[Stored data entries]
____________________

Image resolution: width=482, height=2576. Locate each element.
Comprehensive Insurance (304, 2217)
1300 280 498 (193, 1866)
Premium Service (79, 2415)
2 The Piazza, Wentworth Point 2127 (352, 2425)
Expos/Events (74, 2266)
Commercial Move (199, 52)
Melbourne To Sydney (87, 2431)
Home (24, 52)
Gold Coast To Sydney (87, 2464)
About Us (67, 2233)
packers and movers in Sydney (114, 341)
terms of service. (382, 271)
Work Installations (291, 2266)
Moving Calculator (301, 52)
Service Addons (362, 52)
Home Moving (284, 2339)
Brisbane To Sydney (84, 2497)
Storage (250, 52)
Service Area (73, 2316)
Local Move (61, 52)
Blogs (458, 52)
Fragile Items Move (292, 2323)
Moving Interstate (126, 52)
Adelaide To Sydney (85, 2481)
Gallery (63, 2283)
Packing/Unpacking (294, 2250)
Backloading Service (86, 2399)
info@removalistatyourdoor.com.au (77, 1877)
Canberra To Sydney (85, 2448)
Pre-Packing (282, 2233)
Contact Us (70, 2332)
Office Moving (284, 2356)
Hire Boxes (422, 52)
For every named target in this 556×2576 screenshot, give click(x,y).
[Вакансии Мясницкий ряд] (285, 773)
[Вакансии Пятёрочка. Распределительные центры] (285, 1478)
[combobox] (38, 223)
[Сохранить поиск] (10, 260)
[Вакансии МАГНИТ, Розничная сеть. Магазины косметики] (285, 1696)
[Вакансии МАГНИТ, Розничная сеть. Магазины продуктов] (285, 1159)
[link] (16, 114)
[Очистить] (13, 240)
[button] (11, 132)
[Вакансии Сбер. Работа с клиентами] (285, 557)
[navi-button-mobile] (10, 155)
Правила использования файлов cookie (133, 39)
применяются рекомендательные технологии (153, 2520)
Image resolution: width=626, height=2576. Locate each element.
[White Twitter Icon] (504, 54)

____________________

Exercise requirements: Above are entries; state the number of lines among them that contain "each", and nothing else.

Solved exercise: 2